Assignment: Restate word for word all of the lines below, with each image left out.

Dataset records
+--

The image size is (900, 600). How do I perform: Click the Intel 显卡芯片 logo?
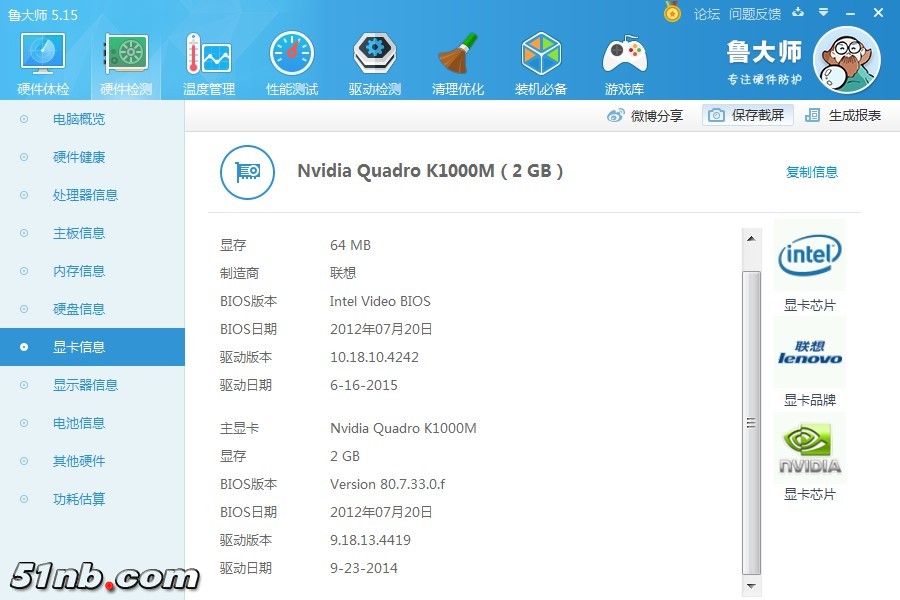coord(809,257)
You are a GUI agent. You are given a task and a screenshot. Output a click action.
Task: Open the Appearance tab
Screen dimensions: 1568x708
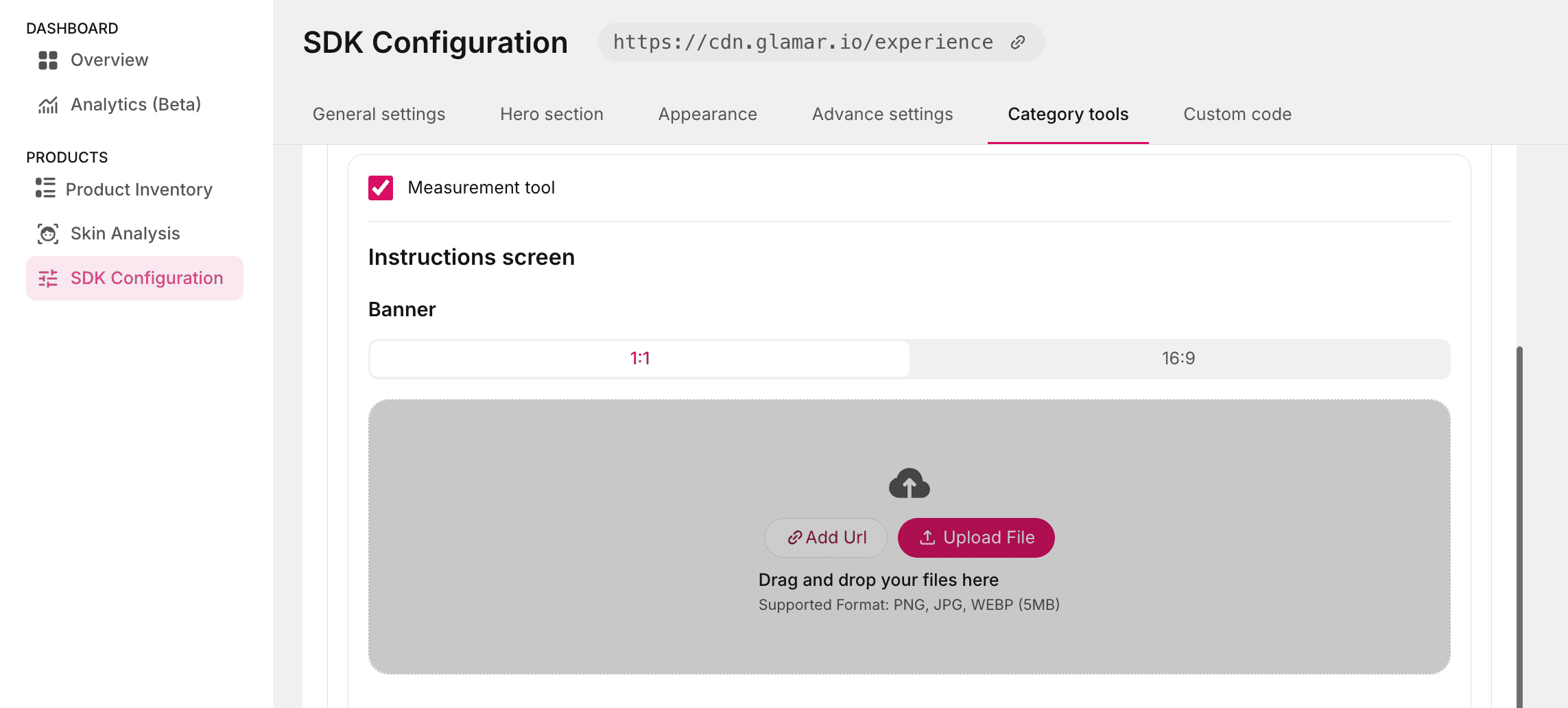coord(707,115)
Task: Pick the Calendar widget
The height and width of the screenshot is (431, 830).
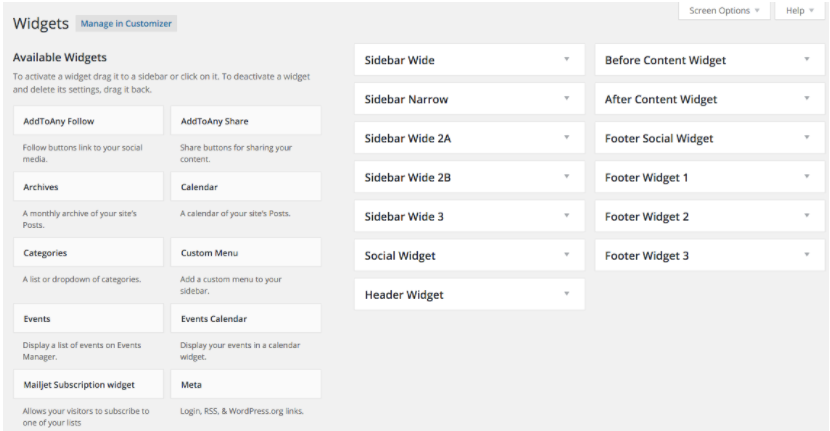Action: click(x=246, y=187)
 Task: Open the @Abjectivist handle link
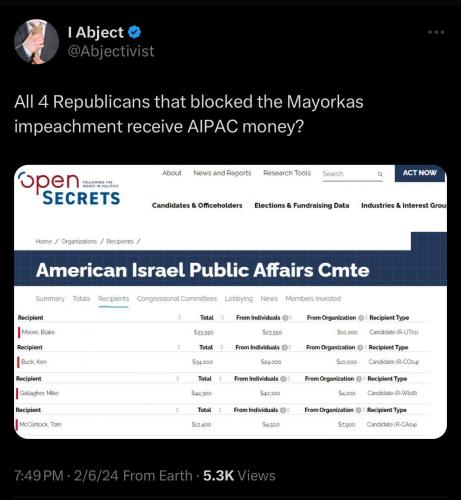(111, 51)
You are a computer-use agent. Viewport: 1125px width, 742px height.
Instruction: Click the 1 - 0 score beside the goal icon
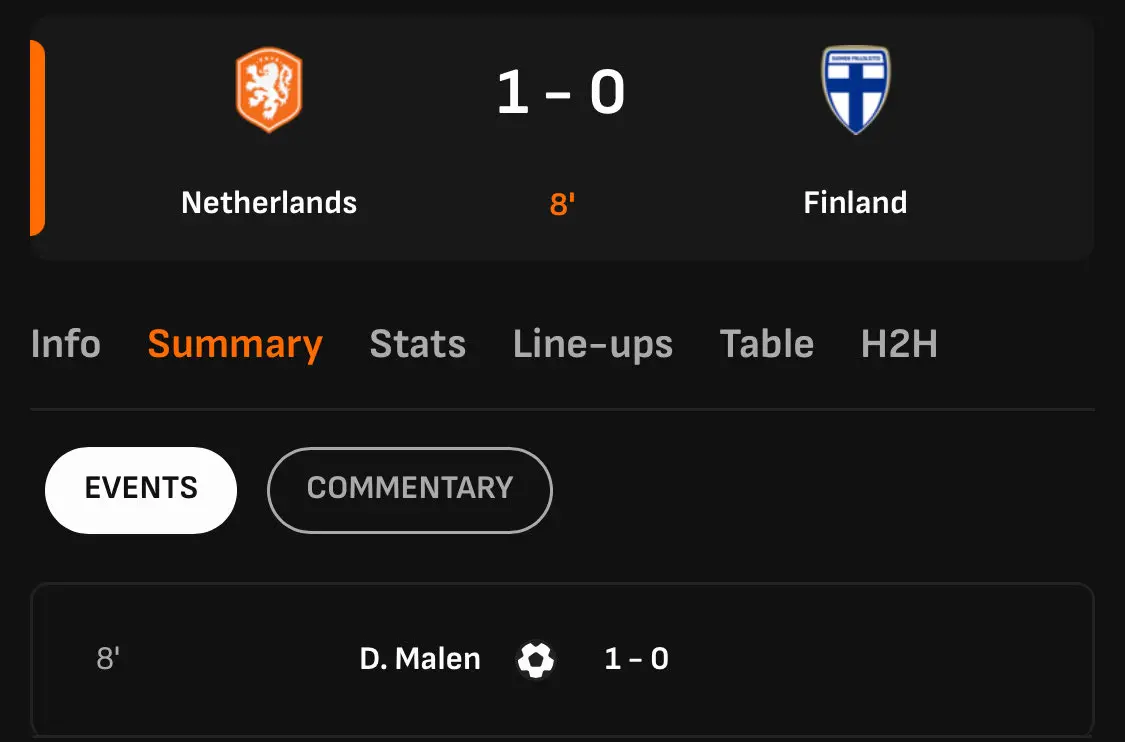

+--

Exercise answer:
The image size is (900, 600). How do I perform: Click the Intel 显卡芯片 logo?
coord(809,257)
You are a GUI agent. You are given a task and a screenshot. Output a click action.
Task: Open the Appearance tab
Screen dimensions: 1568x708
coord(707,115)
Task: Pick the Calendar widget
The height and width of the screenshot is (431, 830).
Action: click(x=246, y=187)
 Task: Open the @Abjectivist handle link
(111, 51)
You are a computer-use agent. Viewport: 1125px width, 742px height.
Instruction: Click the 1 - 0 score beside the goal icon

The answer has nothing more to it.